TASK DESCRIPTION:
Identify each line below that contains the string "icon", matching case exactly, and copy those lines.

Target pointing data:
++++++++++++++++++++

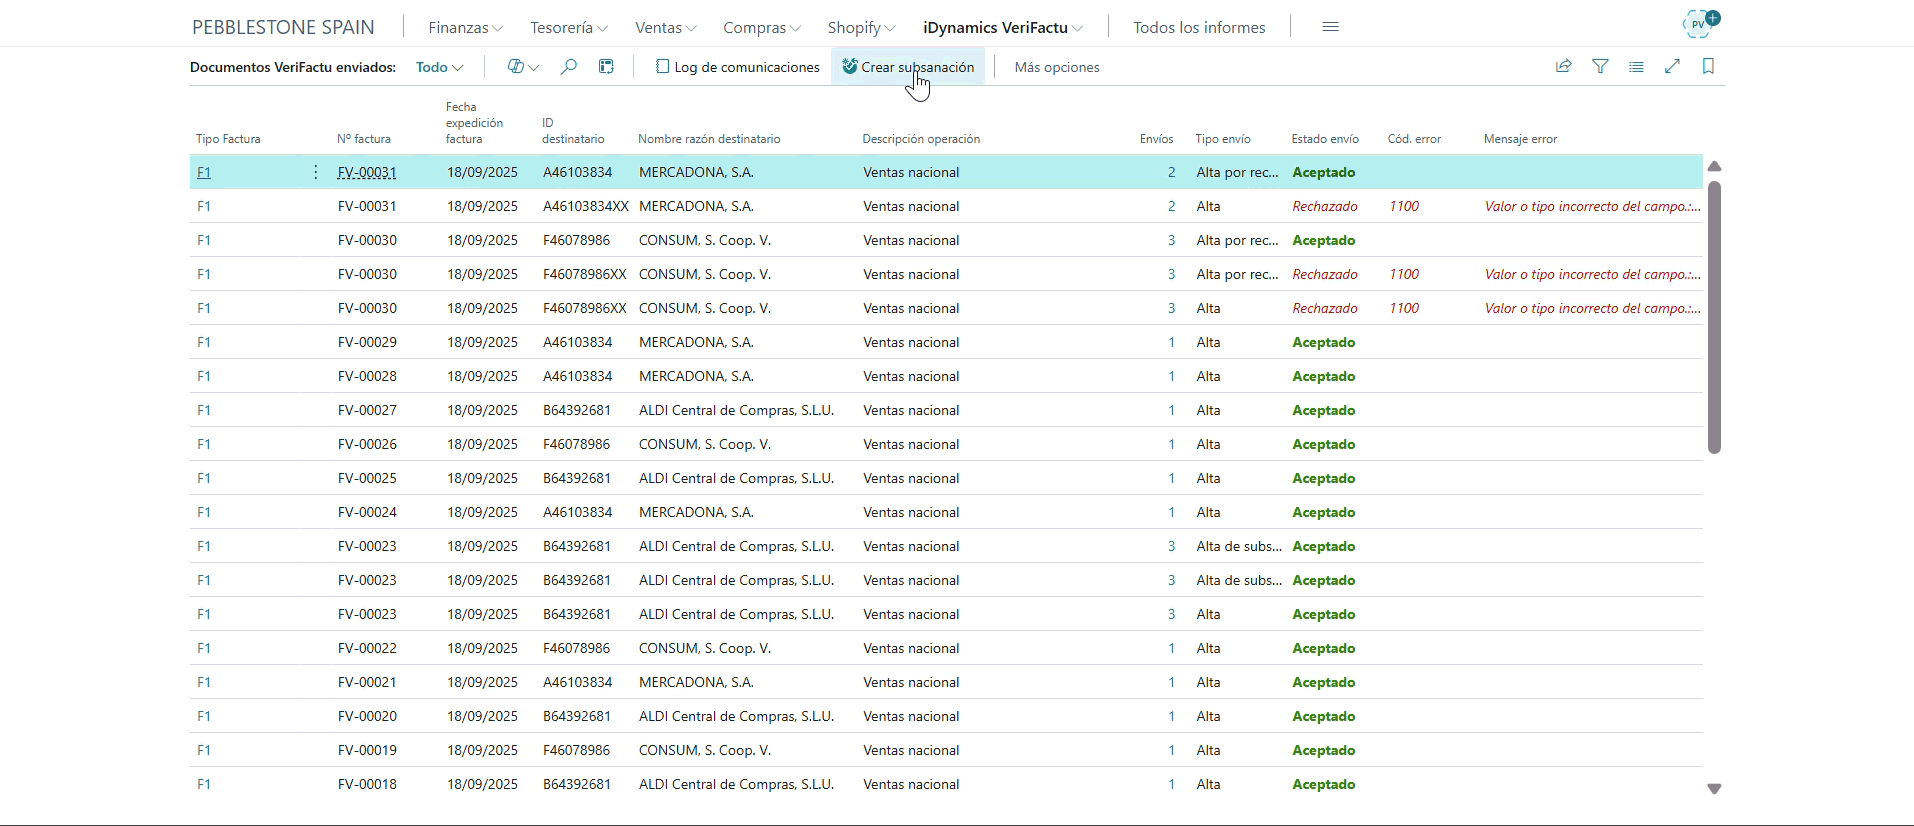1914x826 pixels.
Task: Open the F1 link in the first row
Action: (x=204, y=173)
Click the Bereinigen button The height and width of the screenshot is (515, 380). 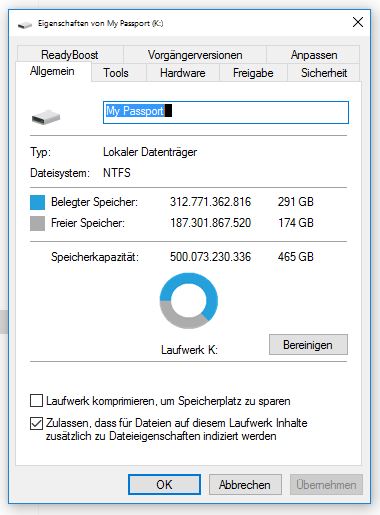(308, 345)
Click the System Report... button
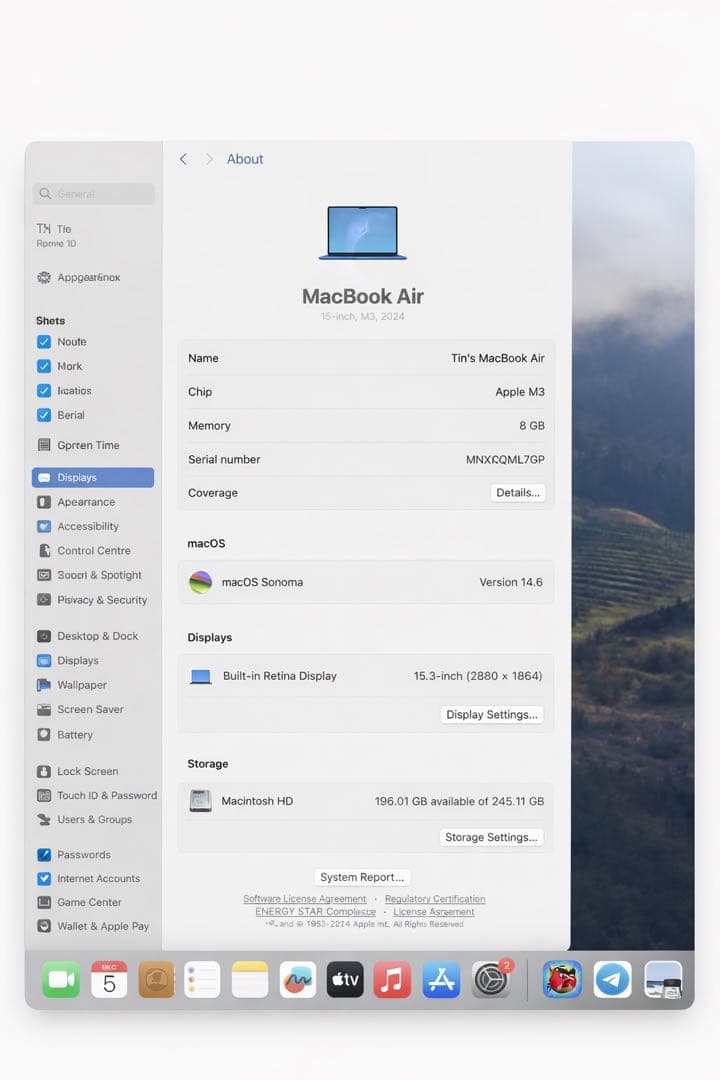 click(x=362, y=877)
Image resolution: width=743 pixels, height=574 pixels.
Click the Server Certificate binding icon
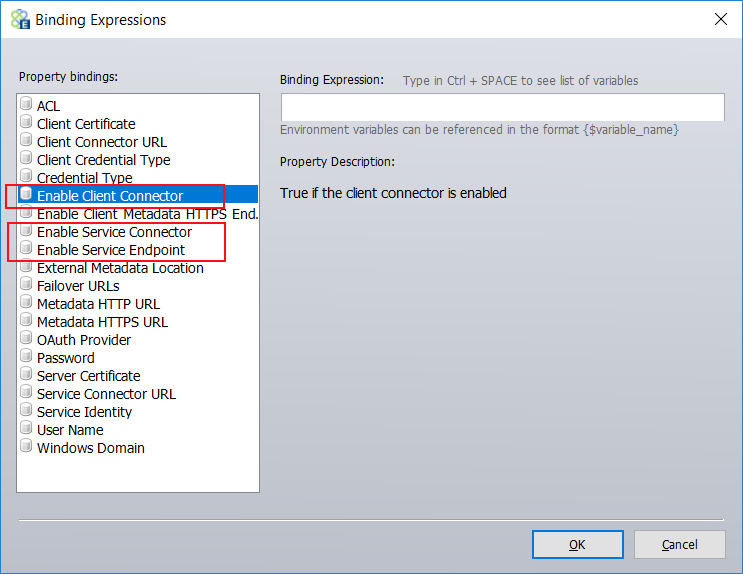26,374

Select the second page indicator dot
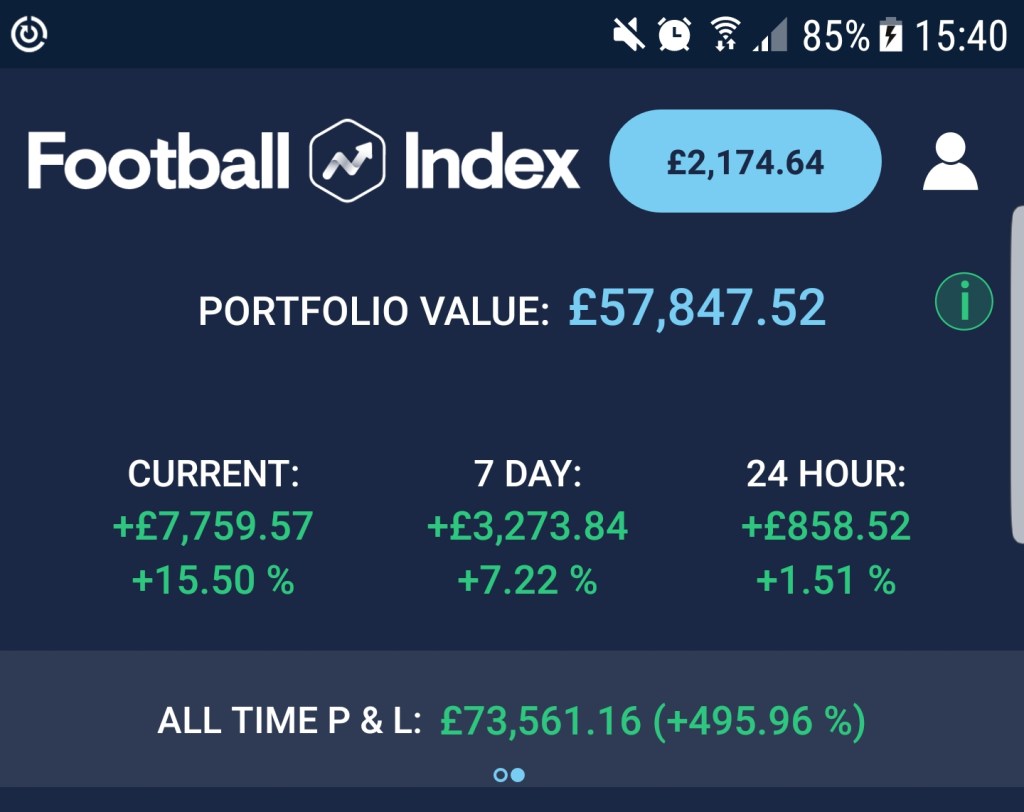coord(518,775)
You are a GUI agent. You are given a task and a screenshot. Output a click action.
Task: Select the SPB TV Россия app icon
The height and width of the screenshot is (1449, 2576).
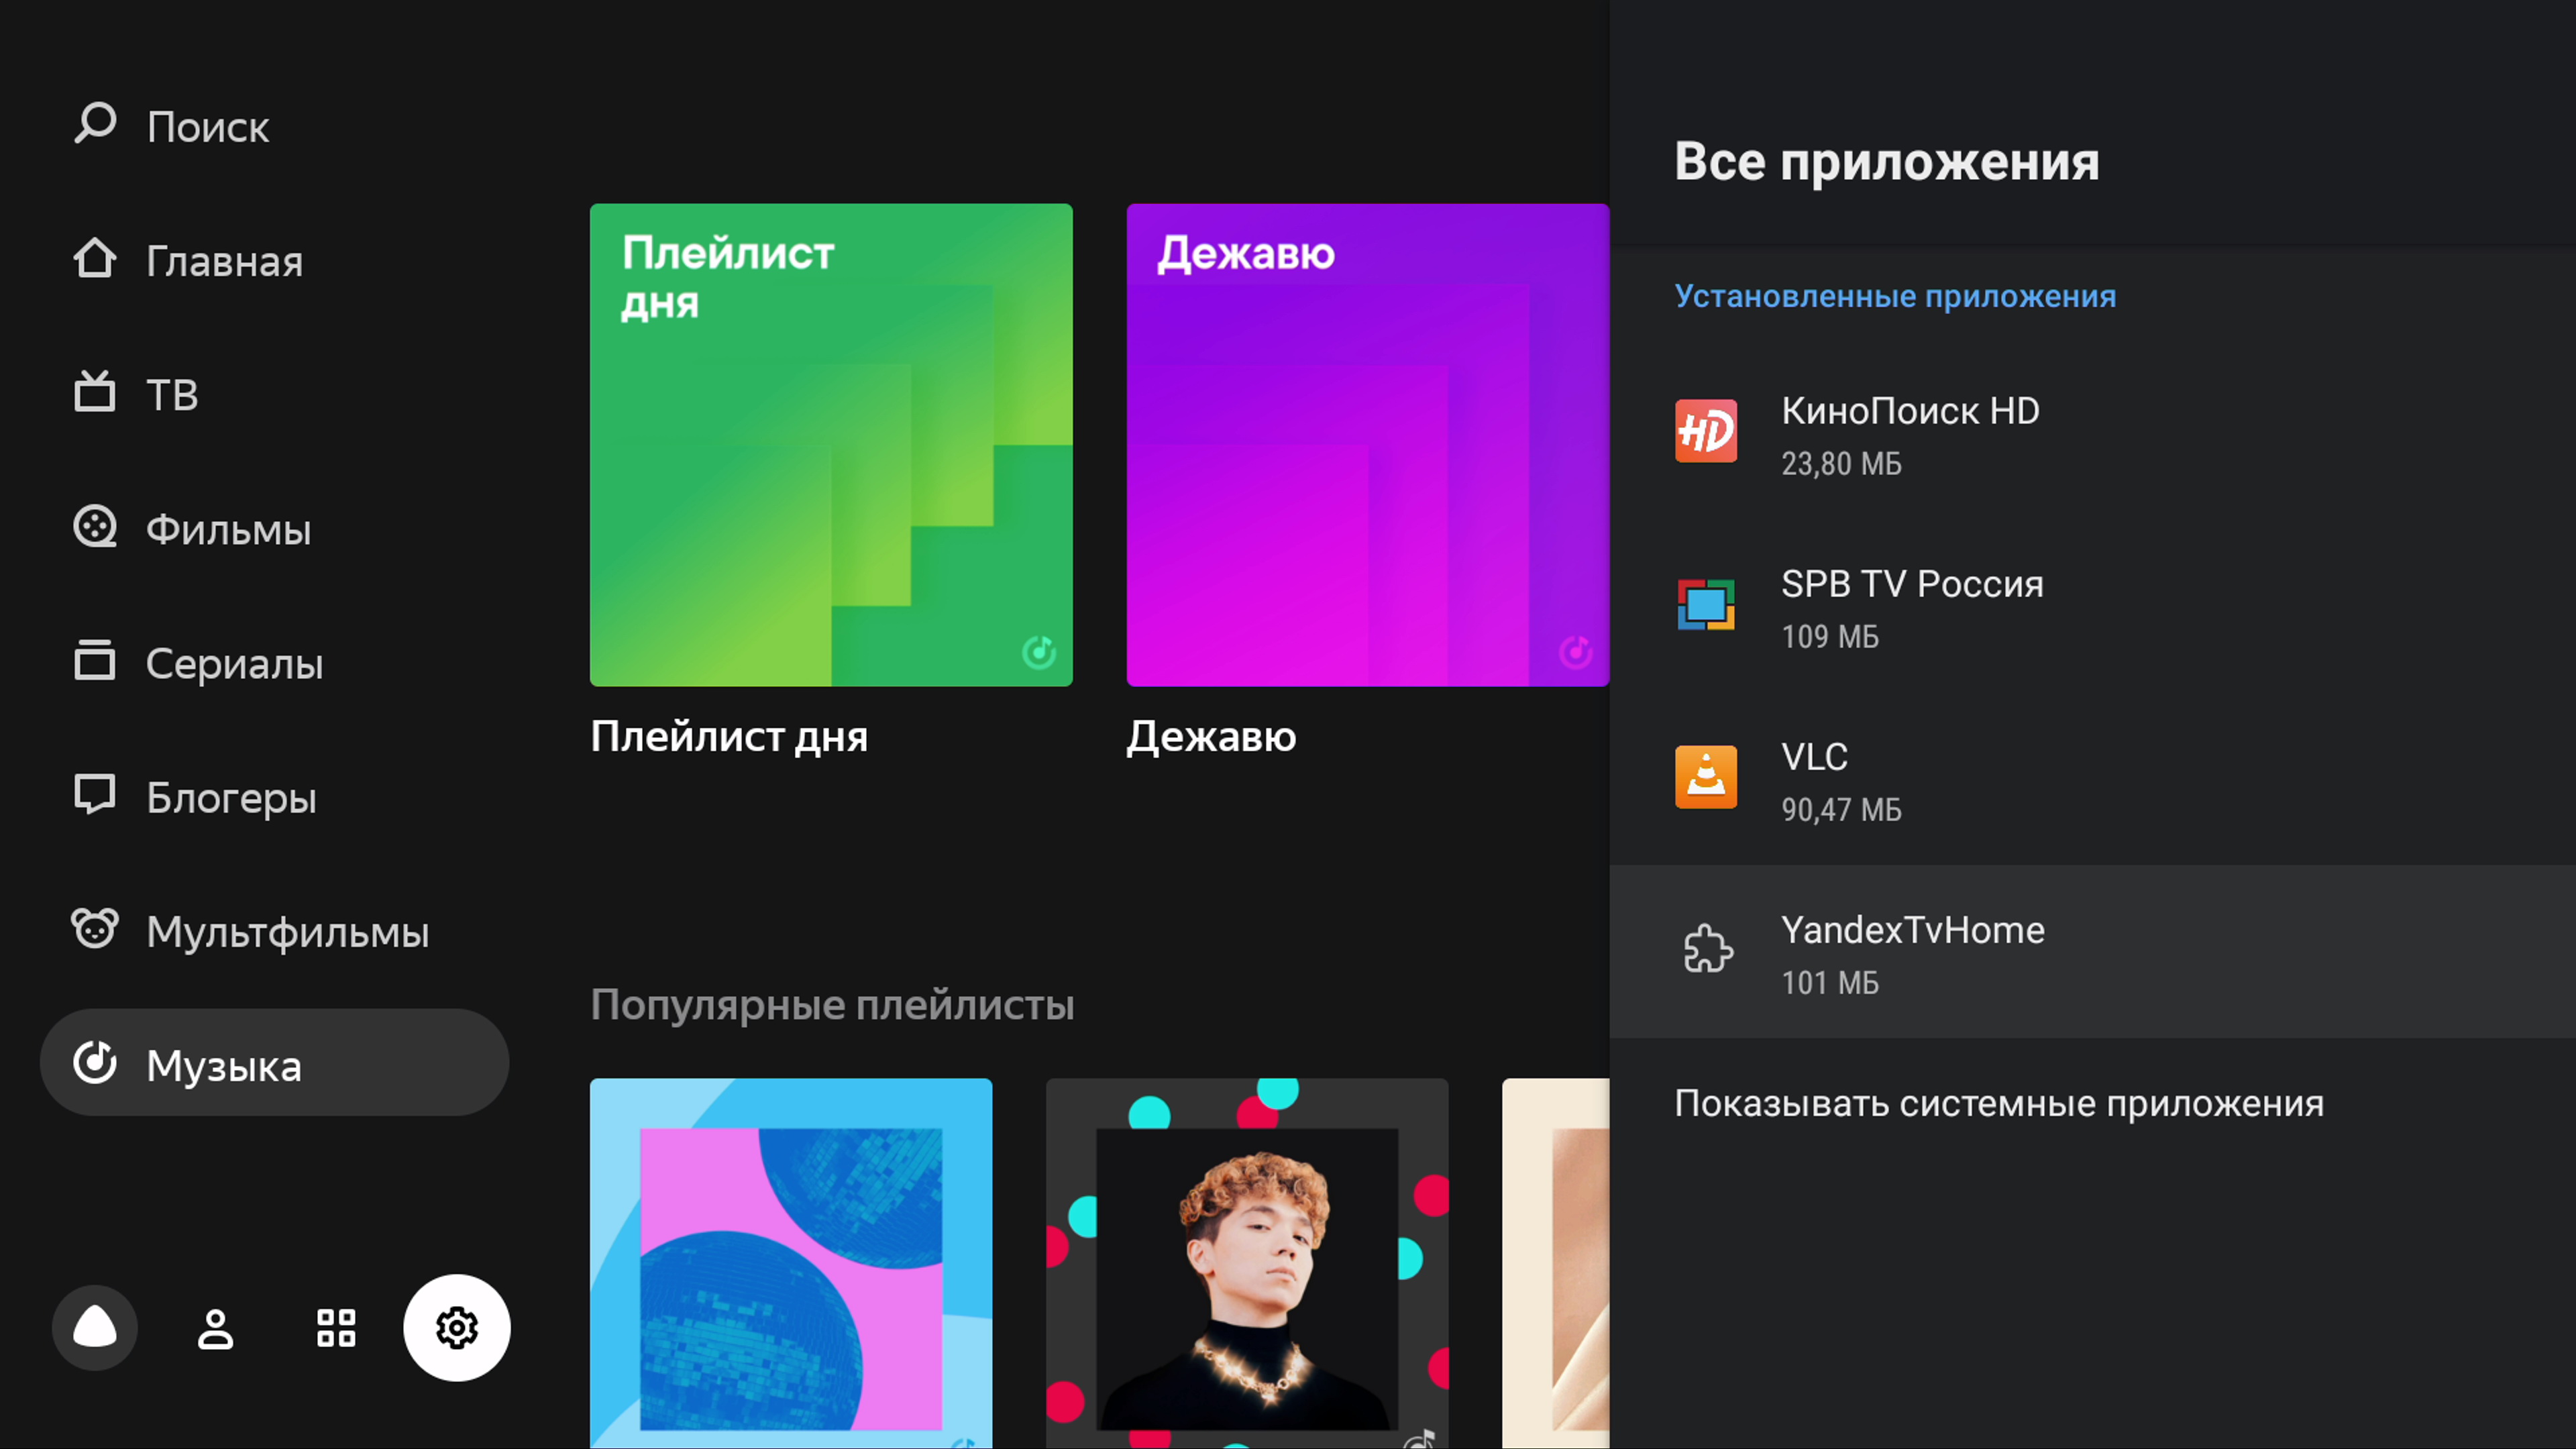(x=1706, y=604)
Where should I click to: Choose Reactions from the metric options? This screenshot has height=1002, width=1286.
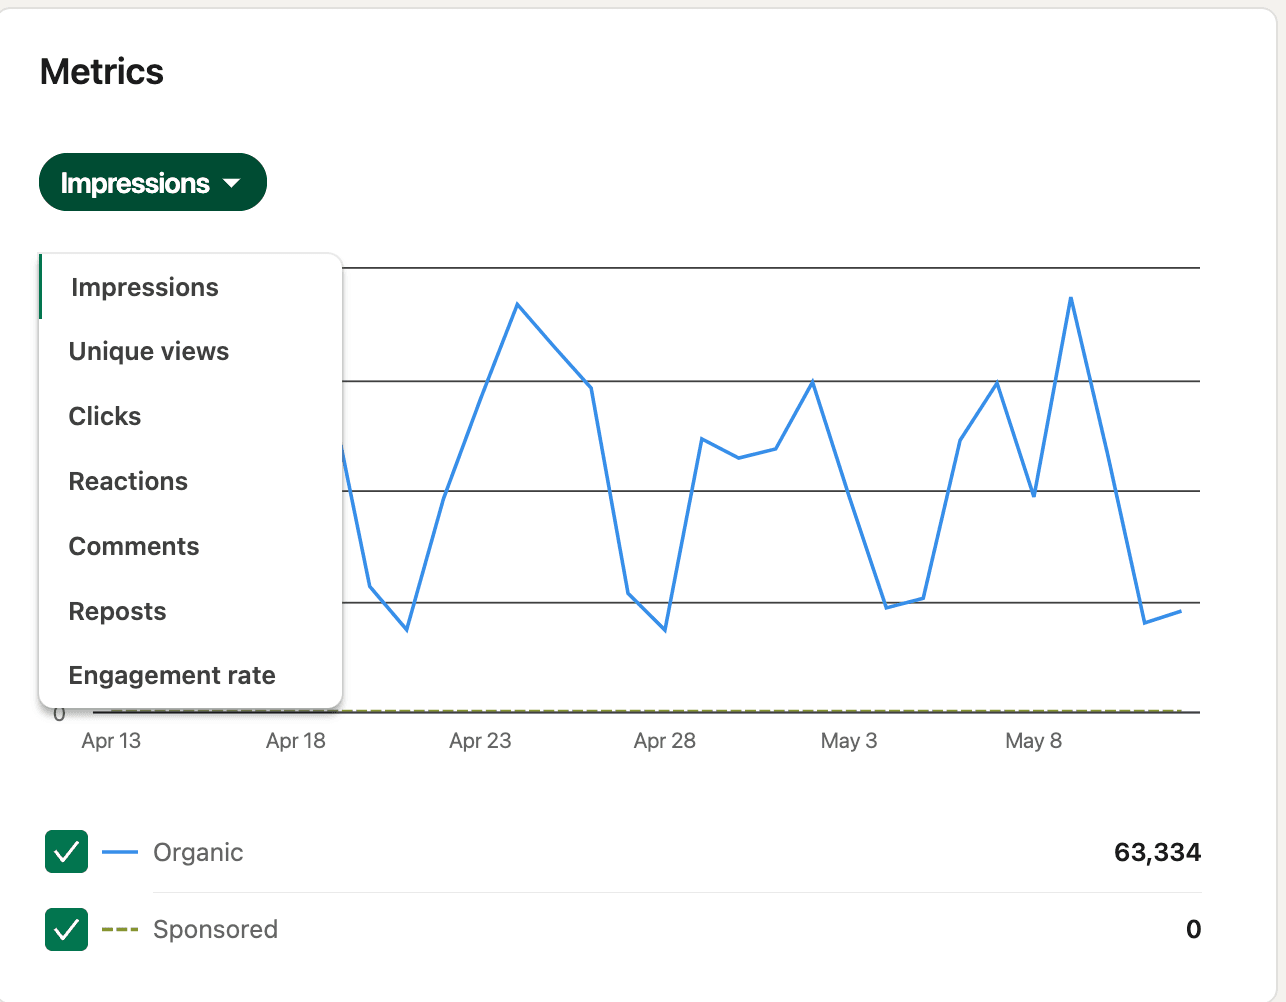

++++++++++++++++++++

EXPECTED OUTPUT:
Click the Server Certificate binding icon
Task: Select the SPB TV Россия app icon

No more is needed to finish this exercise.